Competitive Foods Final Rule

In July, the USDA, under which school nutrition programs lie, released the final rule regarding competitive foods, or any food sold on school grounds outside the reimbursable meal. This final rule makes very few changes from the interim rule released in 2013, meaning your schools’ competitive foods programs will remain largely unchanged. You’ll recall that we have been talking about school nutrition recently, as reauthorization bills have been moving in both the House and the Senate. Regulations like these underscore the need for a solid reauthorization, as that would be the only way to get any reprieve from the onerous rules of the Healthy Hunger-Free Kids Act of 2010. Our talking points for this reauthorization are available here. If you talk to your members of Congress as they are home for campaigning recess, please be sure to tell your Senators not to support pushing the Senate bill through, as it would lead to increased administrative burden and would not provide any relief from the standards. 

AASA’s statement on the final competitive foods rule is:

AASA supports the overall goals to end childhood hunger and address the epidemic of childhood obesity in the Healthy, Hunger-Free Kids Act of 2010 and is currently working to support a reauthorization bill that would strengthen school nutrition programs. School superintendents understand the importance of fostering a healthy and positive learning environment, but these regulations come as unfunded mandates with significant cost impacts, forcing LEAs to make difficult choices in an era of extended underfunding of public schools.

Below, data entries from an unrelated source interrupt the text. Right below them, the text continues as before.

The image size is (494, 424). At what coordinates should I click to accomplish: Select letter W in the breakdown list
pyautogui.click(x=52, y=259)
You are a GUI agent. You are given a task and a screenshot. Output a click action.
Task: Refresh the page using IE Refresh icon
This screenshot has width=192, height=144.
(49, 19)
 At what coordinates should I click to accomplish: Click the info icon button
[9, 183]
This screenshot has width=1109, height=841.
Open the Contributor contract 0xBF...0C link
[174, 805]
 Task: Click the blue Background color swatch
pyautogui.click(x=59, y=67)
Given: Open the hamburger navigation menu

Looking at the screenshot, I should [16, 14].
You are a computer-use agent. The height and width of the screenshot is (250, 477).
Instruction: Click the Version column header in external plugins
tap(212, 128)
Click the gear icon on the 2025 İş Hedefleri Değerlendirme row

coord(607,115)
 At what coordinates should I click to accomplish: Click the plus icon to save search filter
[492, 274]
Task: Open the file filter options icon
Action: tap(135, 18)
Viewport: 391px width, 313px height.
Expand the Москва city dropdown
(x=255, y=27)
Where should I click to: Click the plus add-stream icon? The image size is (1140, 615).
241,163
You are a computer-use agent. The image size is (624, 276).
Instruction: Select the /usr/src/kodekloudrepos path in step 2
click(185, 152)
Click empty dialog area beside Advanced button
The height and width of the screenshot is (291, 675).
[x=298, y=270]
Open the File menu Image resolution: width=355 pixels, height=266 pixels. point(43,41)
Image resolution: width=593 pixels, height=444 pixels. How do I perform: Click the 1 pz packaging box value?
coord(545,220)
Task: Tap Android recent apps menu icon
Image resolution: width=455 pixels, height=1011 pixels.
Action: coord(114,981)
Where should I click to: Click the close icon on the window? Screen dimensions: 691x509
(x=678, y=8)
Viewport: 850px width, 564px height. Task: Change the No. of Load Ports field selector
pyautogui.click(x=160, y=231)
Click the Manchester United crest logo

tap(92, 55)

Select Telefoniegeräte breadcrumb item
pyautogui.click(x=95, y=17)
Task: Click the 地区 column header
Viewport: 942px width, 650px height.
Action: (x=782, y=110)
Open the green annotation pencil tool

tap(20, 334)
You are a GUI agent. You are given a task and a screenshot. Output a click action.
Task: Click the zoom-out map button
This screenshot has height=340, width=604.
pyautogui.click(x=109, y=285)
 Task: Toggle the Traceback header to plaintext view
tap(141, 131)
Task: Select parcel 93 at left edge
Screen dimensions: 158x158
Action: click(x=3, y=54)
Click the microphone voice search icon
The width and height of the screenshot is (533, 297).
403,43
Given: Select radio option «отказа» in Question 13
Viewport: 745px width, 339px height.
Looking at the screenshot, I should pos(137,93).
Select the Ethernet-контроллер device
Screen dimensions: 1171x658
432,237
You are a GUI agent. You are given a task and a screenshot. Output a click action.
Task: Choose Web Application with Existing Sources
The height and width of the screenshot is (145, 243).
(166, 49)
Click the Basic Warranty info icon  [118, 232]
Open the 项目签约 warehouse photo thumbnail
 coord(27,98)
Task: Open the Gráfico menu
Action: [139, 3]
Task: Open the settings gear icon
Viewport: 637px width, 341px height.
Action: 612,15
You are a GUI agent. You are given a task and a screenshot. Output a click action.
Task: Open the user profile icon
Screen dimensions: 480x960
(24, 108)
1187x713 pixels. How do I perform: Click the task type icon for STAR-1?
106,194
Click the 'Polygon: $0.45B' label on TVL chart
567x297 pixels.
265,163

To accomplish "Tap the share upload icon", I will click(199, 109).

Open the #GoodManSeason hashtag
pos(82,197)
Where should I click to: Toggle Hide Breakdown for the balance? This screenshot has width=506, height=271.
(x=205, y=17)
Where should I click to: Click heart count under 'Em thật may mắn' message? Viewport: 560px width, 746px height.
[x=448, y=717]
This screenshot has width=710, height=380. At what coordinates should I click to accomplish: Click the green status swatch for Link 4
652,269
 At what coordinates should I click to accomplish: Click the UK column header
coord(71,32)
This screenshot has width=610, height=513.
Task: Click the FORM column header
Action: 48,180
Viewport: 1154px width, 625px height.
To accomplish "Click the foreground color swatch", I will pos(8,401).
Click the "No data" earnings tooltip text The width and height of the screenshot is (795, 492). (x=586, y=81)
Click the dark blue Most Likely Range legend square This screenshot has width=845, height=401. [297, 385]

AASA strongly supports the role of good nutrition for all students and recognizes its important role in helping advance student achievement. Every day, school districts across the nation provide millions of school-based meals, both breakfast and lunch. We recognize that the intention of this rule was to regulate competitive foods within schools. Unfortunately, we find it imposes an unprecedented expansion of regulation in an area that had previously been under state and local control. Further, this regulation comes without any federal resources to support the required compliance. AASA is opposed to the unfunded mandate this proposed rule represents to our nation’s schools.

In particular, we are most concerned about the complicated rules around when an item can or cannot be served a la carte. Given the extensive regulations of meals served as part of the school lunch and breakfast programs, AASA believes that further regulations on the sale of these items a la carte is unnecessarily burdensome. If an entrée is healthy enough to be served as a part of the reimbursable meal, it should be healthy enough to be served a la carte on any day of the week.

As written, the current law and regulations cause good nutrition policy to fail because the provisions make the program fiscally impossible in these tough economic times. The law and its regulations should not put LEAs in the position of having to choose between covering the federal funding shortfall and funding an instructional position. Little attention has been focused on the drain of local school district funds to pay for or offset the continuing un-funded costs of the federal free and reduced-priced school meals, and AASA is concerned that this rule compounds this problem.

School superintendents simply request that the role of the federal government as it relates to competitive foods in schools be proportional to the amount of resources it provides to support the regulations. As the federal government currently does not provide funds—and this regulation provides no resources—for competitive foods, there is not a role for federal policy to dictate competitive food policy in school districts.  Either provide the resources required to cover the costs associated with the new competitive food regulations or refrain from imposing new federal requirements.